Charlotte, Thank you very much for your comment. There are several studies documenting evidence of disinhibition in rich countries. We discuss some of them in the working paper on which our blog is based: on study in France(http://bit.ly/efBRi6),one in the Netherlands 9http://bit.ly/gnlFOv), and three in the US[Kalichman (http://bit.ly/i9XOcP); Lakdawalla (http://bit.ly/cbNQSY), Sood and Goldman (http://bit.ly/cbNQSY) ; Mechoulan (http://bit.ly/gBdTj3)] Crepaz, Hart and Marks (http://bit.ly/fWQvF1) have provided a more comprehensive review in 2004, with studies finding evidence of disinhibition and others not. We are certainly NOT suggesting to reduce access to antiretroviral treatment, but we are stressing that the scaling-up of treatment should go hand-in-hand with reinforced prevention messages. Best regards, Damien

Submitted by Charlotte on
Thank you very much Damien for taking the time to answer my comment. I will look further into the references you mentioned. Sometimes, when reading just a part of a working paper one might not get the whole picture, that's why also it is important to try to be very clear I think when deciding to describe something. I did not in fact read anything about similar studies in rich countries in your test, or how this possible risk has been tackled where we have longer experience in ART. I understood of course that the team did not advocate for less ART treatment, but the recommendations were a bit vague as I saw it. I want also to apologize for my tone in my comment. Having just came back from Ethiopia, where the situation is rather difficult in terms of access ART (even if it supposedly is provided for free), and some hypocrite comment from people I met there, I suppose I wrongly interpreter your blog. I still think though that giving some information around the behaviors in our countries would make it more balanced. Kind regards and good luck with further studies. Charlotte

I was looking for PPT slides that Mead Over presented in South Africa a couple of years ago, and I found this blog. You are onto an extremly important topic. My colleagues and I have found evidence of behavioral disinhibition linked to ARV availability in Uganda, as we say in an article in the current JAIDS. We say much more in a new book AIDS, Behavior, and Culture by Edward C Green and Allison Ruark: http://www.lcoastpress.com/book.php?id=294 Of course, causality is very hard to determine.
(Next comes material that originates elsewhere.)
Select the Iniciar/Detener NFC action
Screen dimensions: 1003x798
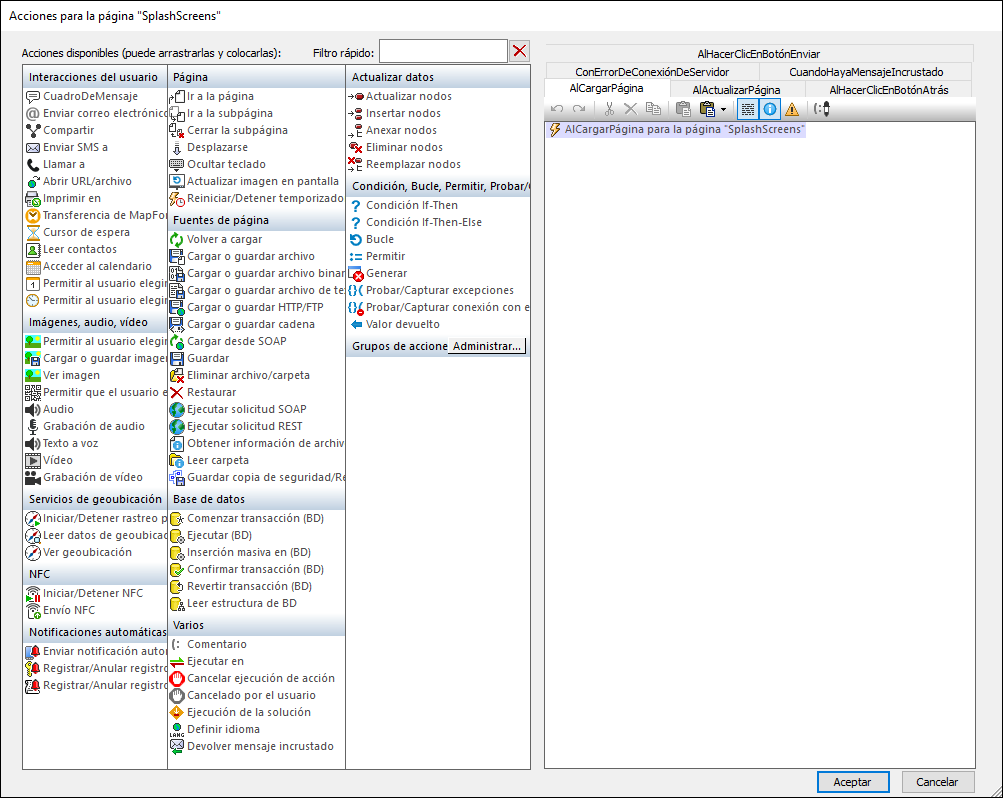point(92,593)
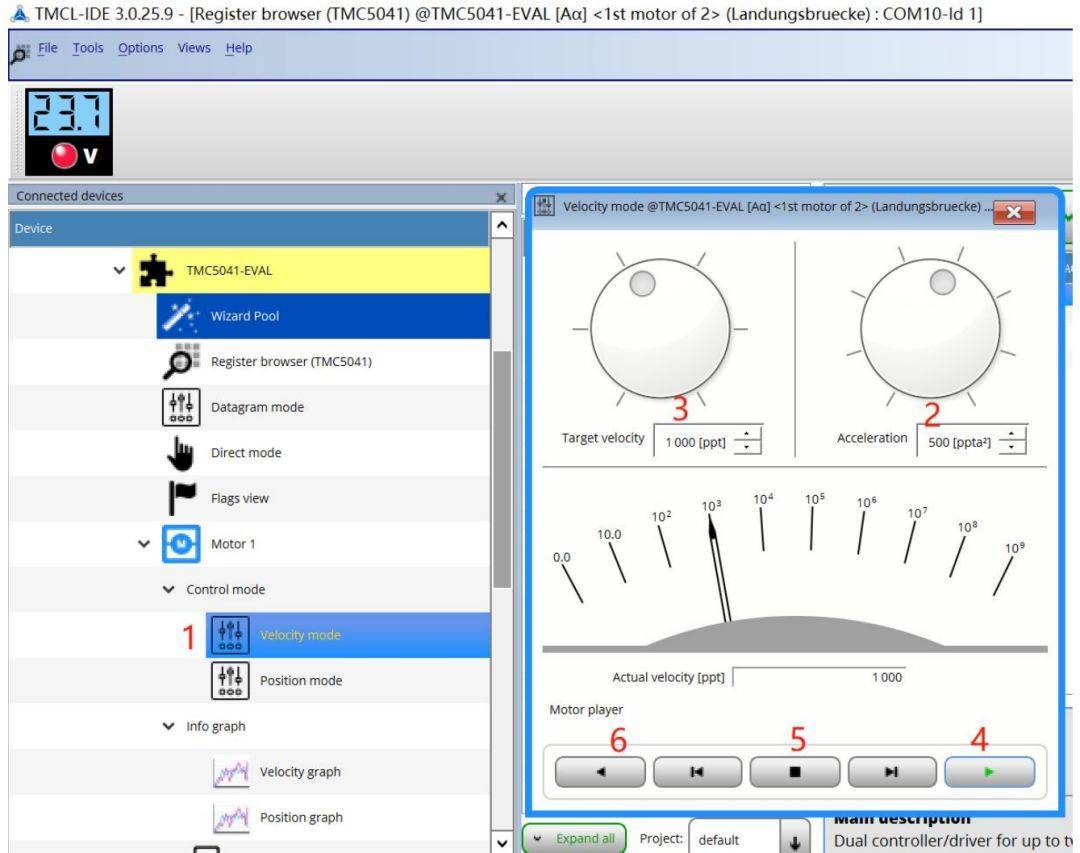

Here are some findings from a recent study we did in Uganda, discussed in our new book AIDS, Behavior and Culture (Left Coast Press 2011). Our recent Uganda study found ample evidence that AIDS has come to be seen as a treatable, chronic disease not unlike malaria. Because of the availability of ARVs, and because Ugandans no longer see AIDS victims wasting away before their eyes, AIDS is no longer as feared as it once was (use of "fear appeals" was part of a deliberate strategy in earlier years, during which there was unprecedented behavioral change...Green and Witte 2006). Focus group respondents made comments such as, “Ever since people began getting ARVs, it has caused them to have irresponsible sex. They don’t fear each other any more, [or fear] that they might infect each other with the AIDS virus.” Of course we are not presenting these (only suggestive) qualitative findings to argue that ARVs are not desperately wanted and needed in Africa and everywhere, but only to caution that risk compensation might be a downside to ARV provision that ought to be taken into consideration.